● **WORK ORDER**: Copy the forum discussion about perfectionism word for word.

● **READING PASSAGE**:
To be clear, it's not that I don't think there are a lot of over-achievers
that are overcompensating for something, of course there are, but what do I
gain from trying to analyze them in the abstract? It's an impotent form of
mass-judgement that I can see no use for except as a crutch for one with
fragile self-esteem. Everyone needs to live their life as they see fit, and it
will go better if they can be honest with themselves, but I'm not going to sit
in judgement of someone who is not harming others merely because they exhibit
obsessive behavior.

------
moosebear
That article didn’t have any sources and blamed pathological perfectionism on
psychic wounds. Ok, it’s not a bad theory, but remember when we figured out
that some peptic ulcers came from H. pylori, not just being uptight?

Behold some really fascinating research on perfectionism, OCD, and Tourette’s:

1\. Perfectionism predicts OCD symptoms.

● **MATERIAL PROVIDED**:

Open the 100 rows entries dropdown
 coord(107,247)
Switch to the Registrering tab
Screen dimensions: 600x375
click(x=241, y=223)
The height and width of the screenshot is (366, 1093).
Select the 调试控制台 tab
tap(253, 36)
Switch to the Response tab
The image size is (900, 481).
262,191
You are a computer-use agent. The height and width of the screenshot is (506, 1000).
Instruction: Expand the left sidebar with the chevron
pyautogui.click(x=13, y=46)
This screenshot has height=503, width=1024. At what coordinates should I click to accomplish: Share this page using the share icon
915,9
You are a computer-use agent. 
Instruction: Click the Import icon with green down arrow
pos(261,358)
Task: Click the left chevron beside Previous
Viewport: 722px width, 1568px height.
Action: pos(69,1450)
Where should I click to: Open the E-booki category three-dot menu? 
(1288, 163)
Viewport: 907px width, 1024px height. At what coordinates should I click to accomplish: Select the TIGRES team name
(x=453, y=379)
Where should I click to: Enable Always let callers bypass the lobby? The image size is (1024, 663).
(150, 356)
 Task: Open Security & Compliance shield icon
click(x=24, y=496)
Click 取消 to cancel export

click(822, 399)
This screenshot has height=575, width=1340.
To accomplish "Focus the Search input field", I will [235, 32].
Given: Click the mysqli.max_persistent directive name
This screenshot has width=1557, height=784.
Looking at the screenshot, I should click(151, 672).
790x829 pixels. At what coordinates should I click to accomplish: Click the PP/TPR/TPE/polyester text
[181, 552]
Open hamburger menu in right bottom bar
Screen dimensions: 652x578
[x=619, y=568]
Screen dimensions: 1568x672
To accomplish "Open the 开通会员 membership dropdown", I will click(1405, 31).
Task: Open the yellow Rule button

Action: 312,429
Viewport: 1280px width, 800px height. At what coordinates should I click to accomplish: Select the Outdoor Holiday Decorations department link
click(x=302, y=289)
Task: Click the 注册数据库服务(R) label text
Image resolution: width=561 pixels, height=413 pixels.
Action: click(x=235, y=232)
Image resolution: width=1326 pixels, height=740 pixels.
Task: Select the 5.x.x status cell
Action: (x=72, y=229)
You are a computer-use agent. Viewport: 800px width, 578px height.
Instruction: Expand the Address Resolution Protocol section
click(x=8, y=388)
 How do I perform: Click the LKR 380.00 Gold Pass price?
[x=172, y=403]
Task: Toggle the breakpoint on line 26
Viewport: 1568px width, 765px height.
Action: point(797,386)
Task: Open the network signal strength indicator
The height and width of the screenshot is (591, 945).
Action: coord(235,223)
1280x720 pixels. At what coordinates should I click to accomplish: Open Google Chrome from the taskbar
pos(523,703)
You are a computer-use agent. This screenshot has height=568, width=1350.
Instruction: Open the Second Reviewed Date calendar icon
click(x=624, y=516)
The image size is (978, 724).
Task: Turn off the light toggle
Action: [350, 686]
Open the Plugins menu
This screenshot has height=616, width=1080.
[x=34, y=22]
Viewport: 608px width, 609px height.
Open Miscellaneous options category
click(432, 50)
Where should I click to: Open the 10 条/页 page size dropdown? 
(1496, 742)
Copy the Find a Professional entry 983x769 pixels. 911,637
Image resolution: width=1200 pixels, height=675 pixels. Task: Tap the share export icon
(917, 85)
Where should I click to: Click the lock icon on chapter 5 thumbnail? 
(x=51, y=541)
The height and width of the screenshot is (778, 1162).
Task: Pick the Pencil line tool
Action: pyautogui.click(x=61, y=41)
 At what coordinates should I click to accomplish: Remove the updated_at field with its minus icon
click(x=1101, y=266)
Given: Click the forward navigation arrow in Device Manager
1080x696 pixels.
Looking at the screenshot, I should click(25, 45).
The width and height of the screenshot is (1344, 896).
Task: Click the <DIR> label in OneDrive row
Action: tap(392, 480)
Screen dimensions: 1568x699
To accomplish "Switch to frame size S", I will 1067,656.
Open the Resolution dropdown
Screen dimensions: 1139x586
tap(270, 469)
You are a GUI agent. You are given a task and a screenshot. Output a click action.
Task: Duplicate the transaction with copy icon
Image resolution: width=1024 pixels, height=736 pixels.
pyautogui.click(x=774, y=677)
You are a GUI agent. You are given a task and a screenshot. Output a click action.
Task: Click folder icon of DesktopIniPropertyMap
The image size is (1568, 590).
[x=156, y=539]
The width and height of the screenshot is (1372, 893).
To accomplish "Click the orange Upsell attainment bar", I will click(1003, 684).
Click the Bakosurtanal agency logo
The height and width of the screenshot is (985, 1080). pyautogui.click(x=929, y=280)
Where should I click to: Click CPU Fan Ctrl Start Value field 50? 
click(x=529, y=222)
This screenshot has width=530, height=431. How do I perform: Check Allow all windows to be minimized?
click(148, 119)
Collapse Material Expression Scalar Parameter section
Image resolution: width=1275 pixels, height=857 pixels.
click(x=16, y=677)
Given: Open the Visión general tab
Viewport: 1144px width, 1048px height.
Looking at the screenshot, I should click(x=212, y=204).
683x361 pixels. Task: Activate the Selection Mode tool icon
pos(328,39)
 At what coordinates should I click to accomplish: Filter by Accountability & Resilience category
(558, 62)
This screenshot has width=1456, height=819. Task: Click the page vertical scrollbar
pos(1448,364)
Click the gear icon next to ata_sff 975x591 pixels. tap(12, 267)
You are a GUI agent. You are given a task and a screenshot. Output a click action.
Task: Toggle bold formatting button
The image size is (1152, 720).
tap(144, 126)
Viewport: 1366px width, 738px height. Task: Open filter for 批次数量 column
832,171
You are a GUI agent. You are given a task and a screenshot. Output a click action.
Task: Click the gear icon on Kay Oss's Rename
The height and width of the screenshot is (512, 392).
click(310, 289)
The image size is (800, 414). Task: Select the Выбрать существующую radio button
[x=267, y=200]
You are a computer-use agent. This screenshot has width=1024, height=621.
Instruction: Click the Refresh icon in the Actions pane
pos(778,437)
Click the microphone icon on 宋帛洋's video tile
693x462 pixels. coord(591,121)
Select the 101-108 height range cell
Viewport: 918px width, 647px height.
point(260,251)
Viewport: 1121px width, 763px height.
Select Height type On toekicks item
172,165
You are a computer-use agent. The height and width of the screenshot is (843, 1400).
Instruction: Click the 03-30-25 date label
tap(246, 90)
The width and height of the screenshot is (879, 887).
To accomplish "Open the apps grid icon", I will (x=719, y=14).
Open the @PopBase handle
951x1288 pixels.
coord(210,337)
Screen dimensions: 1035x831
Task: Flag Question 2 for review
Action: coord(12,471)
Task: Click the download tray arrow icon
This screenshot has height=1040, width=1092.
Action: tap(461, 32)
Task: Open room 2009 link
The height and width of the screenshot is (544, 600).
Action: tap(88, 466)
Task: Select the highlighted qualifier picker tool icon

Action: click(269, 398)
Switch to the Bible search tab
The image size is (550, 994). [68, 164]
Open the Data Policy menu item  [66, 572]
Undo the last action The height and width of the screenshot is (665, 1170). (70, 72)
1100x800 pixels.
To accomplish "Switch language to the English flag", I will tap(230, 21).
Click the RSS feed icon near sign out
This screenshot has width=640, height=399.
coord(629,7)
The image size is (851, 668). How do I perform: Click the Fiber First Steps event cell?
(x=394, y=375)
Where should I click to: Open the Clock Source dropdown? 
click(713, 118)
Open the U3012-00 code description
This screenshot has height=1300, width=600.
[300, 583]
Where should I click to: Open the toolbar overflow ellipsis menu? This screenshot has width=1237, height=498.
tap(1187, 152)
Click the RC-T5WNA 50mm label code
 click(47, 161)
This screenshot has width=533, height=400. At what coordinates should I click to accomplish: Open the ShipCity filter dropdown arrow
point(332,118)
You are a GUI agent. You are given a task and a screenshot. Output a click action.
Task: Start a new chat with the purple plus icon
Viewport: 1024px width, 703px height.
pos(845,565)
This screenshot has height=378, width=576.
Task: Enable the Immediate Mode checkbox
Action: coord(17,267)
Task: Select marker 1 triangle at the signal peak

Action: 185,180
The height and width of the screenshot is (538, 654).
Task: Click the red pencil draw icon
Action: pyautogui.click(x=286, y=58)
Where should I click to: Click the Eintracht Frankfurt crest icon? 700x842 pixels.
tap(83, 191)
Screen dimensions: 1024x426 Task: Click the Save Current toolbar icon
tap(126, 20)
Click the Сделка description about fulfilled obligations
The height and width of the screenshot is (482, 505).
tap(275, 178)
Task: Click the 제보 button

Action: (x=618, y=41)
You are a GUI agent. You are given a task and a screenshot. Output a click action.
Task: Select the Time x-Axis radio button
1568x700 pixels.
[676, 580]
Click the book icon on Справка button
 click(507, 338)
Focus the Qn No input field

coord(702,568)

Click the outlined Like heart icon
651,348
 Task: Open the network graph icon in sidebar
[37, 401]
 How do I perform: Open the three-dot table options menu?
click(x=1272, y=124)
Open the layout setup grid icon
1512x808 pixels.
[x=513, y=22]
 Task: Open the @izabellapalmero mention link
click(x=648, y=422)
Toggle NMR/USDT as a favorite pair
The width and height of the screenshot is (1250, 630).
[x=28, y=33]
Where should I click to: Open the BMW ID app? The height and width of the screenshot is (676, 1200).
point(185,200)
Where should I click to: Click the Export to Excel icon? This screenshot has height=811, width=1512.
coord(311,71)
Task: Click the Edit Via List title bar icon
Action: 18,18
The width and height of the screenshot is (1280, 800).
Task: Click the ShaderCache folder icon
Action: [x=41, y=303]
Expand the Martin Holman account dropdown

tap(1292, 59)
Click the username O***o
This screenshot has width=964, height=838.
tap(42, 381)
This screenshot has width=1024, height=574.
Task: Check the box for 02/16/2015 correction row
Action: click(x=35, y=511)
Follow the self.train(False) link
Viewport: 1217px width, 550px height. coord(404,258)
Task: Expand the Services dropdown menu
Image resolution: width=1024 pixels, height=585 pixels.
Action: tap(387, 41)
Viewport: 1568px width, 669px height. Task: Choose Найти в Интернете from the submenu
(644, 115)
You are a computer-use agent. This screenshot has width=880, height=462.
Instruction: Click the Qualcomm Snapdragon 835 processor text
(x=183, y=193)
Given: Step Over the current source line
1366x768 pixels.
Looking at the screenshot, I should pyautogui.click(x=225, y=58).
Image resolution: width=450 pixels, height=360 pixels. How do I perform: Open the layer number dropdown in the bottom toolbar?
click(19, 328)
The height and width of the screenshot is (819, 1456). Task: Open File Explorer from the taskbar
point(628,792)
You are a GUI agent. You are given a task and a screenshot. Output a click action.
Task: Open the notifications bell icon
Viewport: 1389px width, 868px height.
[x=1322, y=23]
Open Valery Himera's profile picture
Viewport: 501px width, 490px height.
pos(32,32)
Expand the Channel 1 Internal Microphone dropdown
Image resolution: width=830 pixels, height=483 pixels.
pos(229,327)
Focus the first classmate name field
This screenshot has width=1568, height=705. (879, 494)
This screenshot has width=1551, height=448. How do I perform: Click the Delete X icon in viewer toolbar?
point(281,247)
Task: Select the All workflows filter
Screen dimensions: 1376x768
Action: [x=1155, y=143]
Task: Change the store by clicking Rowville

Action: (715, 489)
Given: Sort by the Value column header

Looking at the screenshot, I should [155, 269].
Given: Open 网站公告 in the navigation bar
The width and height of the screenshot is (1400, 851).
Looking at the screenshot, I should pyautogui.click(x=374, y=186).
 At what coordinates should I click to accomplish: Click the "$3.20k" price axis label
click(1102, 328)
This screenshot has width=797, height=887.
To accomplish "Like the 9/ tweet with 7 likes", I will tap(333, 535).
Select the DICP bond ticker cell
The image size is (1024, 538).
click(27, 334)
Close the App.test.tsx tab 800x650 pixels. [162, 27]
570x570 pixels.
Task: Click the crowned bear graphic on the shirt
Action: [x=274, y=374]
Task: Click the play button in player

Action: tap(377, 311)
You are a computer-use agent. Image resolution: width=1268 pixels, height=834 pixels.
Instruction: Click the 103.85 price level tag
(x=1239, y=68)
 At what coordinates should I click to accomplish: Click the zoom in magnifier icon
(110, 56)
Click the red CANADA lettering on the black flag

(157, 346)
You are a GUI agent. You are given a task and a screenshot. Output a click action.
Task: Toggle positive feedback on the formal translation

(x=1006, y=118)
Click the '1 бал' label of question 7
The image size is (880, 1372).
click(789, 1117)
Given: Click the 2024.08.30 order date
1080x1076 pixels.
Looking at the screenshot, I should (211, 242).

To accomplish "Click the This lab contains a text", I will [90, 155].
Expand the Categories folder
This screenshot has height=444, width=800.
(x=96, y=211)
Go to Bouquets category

● **COMPLETED EXERCISE**:
To be clear, it's not that I don't think there are a lot of over-achievers
that are overcompensating for something, of course there are, but what do I
gain from trying to analyze them in the abstract? It's an impotent form of
mass-judgement that I can see no use for except as a crutch for one with
fragile self-esteem. Everyone needs to live their life as they see fit, and it
will go better if they can be honest with themselves, but I'm not going to sit
in judgement of someone who is not harming others merely because they exhibit
obsessive behavior.

------
moosebear
That article didn’t have any sources and blamed pathological perfectionism on
psychic wounds. Ok, it’s not a bad theory, but remember when we figured out
that some peptic ulcers came from H. pylori, not just being uptight?

Behold some really fascinating research on perfectionism, OCD, and Tourette’s:

1\. Perfectionism predicts OCD symptoms.